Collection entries
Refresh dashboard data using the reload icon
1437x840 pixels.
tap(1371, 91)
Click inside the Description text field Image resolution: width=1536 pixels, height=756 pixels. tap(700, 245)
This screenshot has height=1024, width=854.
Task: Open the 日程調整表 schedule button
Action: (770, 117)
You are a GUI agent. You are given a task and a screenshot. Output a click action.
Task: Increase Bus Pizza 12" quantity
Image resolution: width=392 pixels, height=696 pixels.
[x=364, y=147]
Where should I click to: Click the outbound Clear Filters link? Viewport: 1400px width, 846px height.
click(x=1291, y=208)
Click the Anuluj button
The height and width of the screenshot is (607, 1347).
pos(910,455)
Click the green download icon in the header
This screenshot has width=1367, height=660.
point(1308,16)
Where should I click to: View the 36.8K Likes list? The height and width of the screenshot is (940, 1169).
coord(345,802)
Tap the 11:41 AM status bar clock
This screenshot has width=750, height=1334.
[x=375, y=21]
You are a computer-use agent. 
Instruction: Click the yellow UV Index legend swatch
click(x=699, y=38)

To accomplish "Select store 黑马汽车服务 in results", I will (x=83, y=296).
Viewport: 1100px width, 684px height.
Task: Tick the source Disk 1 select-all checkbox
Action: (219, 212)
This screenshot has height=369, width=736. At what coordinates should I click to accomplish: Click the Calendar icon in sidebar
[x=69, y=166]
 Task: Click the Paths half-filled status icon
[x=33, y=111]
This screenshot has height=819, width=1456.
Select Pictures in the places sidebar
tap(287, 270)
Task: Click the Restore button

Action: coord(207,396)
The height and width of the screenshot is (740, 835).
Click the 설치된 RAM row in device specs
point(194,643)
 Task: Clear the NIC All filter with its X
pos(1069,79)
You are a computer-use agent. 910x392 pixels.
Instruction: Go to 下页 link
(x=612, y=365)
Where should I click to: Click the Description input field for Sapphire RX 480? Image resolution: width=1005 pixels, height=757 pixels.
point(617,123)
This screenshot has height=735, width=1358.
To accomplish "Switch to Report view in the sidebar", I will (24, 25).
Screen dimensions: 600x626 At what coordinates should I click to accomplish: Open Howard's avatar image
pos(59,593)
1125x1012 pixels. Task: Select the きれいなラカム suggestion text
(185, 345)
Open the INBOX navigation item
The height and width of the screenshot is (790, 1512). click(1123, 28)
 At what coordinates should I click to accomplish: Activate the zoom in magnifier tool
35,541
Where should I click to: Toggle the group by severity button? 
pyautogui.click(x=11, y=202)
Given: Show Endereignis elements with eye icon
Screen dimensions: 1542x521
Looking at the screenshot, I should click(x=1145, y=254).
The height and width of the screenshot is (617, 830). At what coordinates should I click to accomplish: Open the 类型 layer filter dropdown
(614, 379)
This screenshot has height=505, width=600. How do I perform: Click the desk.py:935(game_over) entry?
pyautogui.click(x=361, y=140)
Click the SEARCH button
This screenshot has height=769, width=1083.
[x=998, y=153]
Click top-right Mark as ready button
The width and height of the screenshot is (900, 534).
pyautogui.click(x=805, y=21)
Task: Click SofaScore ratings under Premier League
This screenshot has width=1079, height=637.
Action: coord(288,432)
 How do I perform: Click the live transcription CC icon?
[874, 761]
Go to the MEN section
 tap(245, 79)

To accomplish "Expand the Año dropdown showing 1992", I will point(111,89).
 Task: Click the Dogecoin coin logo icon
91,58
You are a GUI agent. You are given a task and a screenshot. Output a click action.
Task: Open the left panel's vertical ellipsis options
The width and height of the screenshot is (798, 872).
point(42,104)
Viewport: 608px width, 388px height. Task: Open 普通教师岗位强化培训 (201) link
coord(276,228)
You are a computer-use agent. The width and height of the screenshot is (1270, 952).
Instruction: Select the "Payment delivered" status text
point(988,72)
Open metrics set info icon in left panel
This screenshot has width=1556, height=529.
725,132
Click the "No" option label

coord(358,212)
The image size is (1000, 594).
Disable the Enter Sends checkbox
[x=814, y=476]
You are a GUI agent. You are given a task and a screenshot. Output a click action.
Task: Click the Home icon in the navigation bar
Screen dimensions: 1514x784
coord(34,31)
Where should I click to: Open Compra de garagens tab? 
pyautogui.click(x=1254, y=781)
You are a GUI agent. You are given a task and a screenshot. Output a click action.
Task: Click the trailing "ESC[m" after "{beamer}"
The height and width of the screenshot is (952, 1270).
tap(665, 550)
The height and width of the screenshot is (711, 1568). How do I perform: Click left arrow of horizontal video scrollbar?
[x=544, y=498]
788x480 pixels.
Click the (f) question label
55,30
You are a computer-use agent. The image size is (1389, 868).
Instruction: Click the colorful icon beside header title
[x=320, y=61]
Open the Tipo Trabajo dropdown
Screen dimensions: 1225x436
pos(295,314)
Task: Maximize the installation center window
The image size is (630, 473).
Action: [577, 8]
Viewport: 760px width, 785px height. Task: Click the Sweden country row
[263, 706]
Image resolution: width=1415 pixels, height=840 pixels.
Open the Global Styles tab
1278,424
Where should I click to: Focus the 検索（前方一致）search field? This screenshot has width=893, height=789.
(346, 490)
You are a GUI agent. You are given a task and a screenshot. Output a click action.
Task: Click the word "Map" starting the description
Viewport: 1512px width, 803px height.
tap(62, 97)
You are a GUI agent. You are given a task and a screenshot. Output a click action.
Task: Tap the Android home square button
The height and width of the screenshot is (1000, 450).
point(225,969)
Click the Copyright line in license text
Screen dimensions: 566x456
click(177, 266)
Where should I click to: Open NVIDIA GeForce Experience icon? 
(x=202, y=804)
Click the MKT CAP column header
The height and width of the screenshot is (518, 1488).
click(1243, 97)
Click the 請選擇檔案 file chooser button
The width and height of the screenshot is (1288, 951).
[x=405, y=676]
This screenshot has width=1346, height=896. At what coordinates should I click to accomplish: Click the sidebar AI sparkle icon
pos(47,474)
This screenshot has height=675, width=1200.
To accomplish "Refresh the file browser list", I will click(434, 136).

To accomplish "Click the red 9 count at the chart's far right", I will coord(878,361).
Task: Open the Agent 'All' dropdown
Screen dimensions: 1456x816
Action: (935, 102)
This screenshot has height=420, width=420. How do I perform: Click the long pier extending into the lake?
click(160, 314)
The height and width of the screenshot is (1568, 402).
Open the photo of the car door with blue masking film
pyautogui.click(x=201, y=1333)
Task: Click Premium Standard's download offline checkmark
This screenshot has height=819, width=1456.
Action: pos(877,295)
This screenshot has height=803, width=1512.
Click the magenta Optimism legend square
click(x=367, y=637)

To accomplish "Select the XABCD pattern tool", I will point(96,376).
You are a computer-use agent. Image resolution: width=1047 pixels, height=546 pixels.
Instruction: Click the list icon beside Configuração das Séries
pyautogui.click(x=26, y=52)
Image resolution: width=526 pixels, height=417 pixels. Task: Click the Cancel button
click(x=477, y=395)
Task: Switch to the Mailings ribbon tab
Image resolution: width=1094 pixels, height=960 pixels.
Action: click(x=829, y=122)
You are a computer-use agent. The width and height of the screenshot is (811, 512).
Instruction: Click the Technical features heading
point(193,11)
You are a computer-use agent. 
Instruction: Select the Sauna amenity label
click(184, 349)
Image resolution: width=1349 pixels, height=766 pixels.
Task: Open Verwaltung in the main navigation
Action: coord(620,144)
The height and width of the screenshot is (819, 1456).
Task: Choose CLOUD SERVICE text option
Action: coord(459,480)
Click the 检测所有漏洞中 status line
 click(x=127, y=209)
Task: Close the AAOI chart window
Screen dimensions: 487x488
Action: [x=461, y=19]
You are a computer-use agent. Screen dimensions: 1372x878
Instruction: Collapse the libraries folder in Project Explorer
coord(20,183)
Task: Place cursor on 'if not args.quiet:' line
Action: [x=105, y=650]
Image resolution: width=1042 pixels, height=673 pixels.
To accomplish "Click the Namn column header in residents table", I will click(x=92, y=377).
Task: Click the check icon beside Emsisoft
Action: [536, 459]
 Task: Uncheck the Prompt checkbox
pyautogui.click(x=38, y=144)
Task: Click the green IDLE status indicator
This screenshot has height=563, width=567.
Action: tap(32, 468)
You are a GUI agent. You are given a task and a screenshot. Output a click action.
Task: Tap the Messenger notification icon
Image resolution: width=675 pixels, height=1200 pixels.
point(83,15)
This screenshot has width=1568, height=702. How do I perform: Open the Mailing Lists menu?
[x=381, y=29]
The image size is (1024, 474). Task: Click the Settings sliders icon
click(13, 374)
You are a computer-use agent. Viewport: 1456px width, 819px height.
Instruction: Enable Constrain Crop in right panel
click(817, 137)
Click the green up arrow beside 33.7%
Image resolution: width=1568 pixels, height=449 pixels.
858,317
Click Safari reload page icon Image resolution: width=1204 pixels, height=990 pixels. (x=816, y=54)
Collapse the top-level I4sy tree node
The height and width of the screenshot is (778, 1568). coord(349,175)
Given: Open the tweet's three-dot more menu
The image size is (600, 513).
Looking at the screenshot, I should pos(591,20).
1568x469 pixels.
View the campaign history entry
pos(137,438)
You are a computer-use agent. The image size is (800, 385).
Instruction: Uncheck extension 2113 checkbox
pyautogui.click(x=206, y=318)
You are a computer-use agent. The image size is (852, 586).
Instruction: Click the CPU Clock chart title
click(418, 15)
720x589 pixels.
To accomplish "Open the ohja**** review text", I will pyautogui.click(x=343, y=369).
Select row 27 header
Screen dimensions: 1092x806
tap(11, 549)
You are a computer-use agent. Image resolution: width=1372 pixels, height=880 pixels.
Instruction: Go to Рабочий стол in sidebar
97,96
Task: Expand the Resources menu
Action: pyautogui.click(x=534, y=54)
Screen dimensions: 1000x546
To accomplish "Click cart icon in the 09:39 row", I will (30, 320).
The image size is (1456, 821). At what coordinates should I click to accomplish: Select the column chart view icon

• Stated task:
Can you set down the lines running from the one containing "Click the green up arrow beside 33.7%" through the one containing "The height and width of the screenshot is (778, 1568).", inclusive, reproducing each line verbatim?

• Result of the exercise:
Click the green up arrow beside 33.7%
Image resolution: width=1568 pixels, height=449 pixels.
858,317
Click Safari reload page icon Image resolution: width=1204 pixels, height=990 pixels. (x=816, y=54)
Collapse the top-level I4sy tree node
The height and width of the screenshot is (778, 1568). coord(349,175)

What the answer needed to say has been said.